# RECORDS FOR THE EXERCISE
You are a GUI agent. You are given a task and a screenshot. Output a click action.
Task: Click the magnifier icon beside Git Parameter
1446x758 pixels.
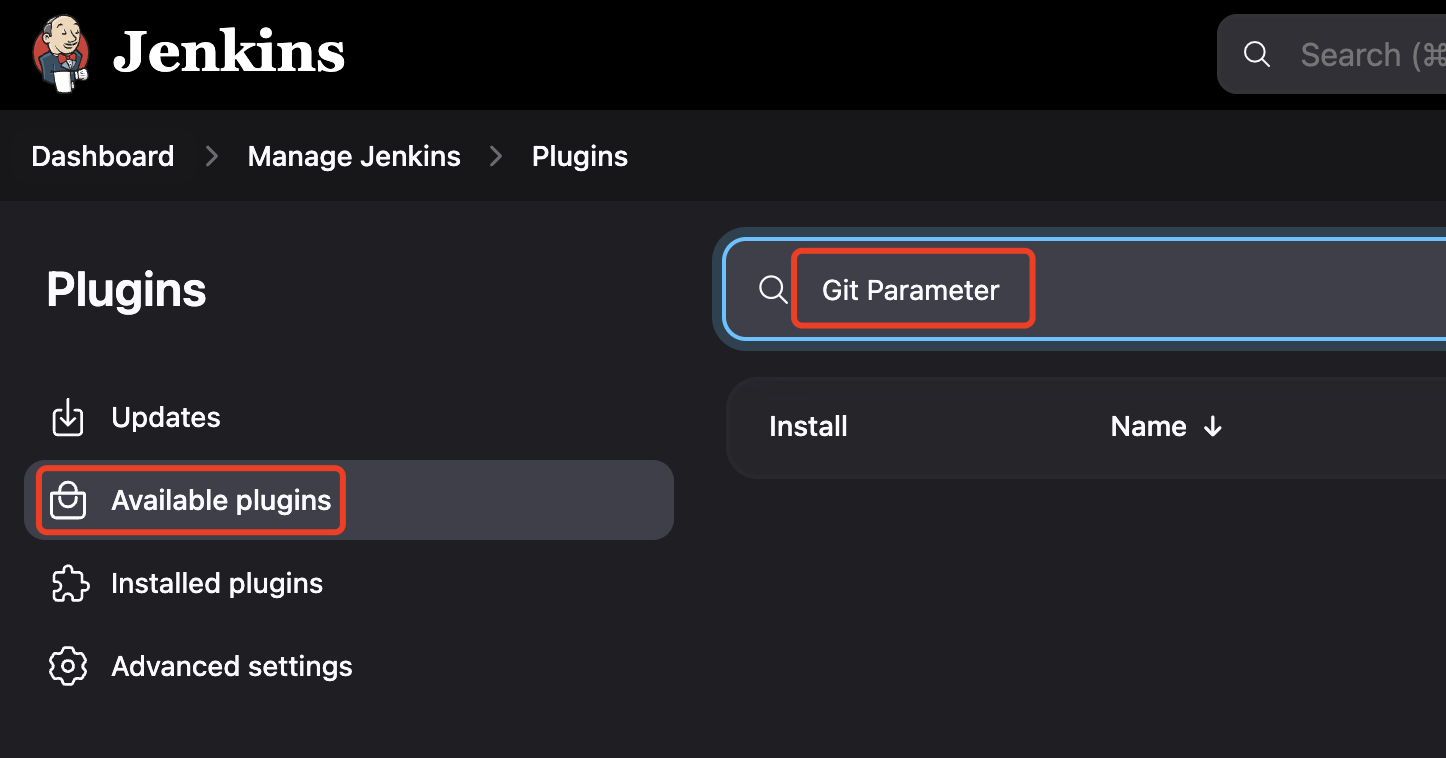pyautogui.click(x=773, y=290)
...
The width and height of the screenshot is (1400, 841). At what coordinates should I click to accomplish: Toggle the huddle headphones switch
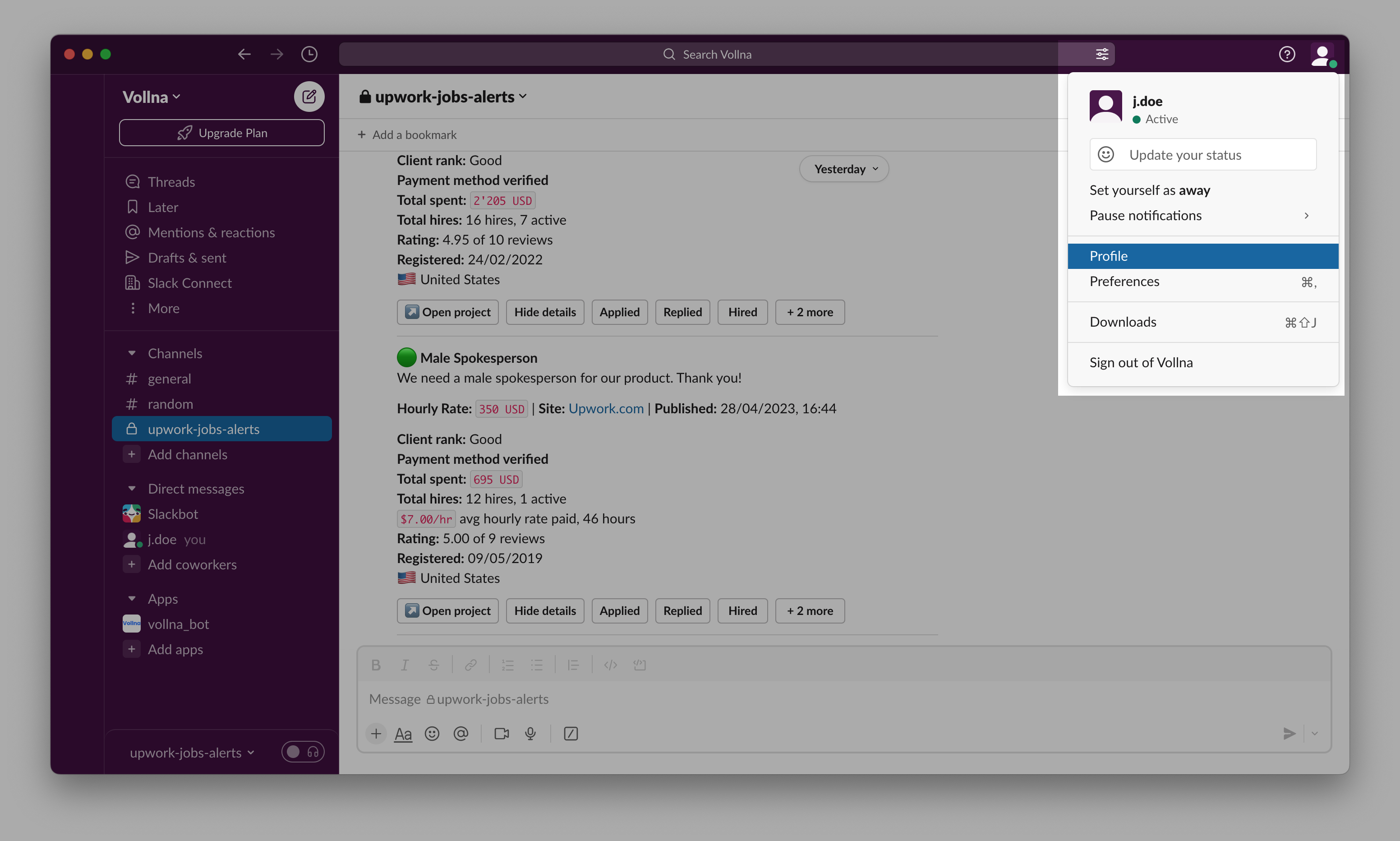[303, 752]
==
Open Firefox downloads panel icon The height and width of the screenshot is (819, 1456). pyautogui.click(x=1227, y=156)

# THE EXERCISE
Rewrite the lines from the one that contains "You are a GUI" through the one that contains "pyautogui.click(x=773, y=290)", replacing "magnifier" with "search" and leaving everything else unchanged. Omit the pictures from your answer.

# SOLUTION BELOW
You are a GUI agent. You are given a task and a screenshot. Output a click action.
Task: Click the search icon beside Git Parameter
1446x758 pixels.
pyautogui.click(x=773, y=290)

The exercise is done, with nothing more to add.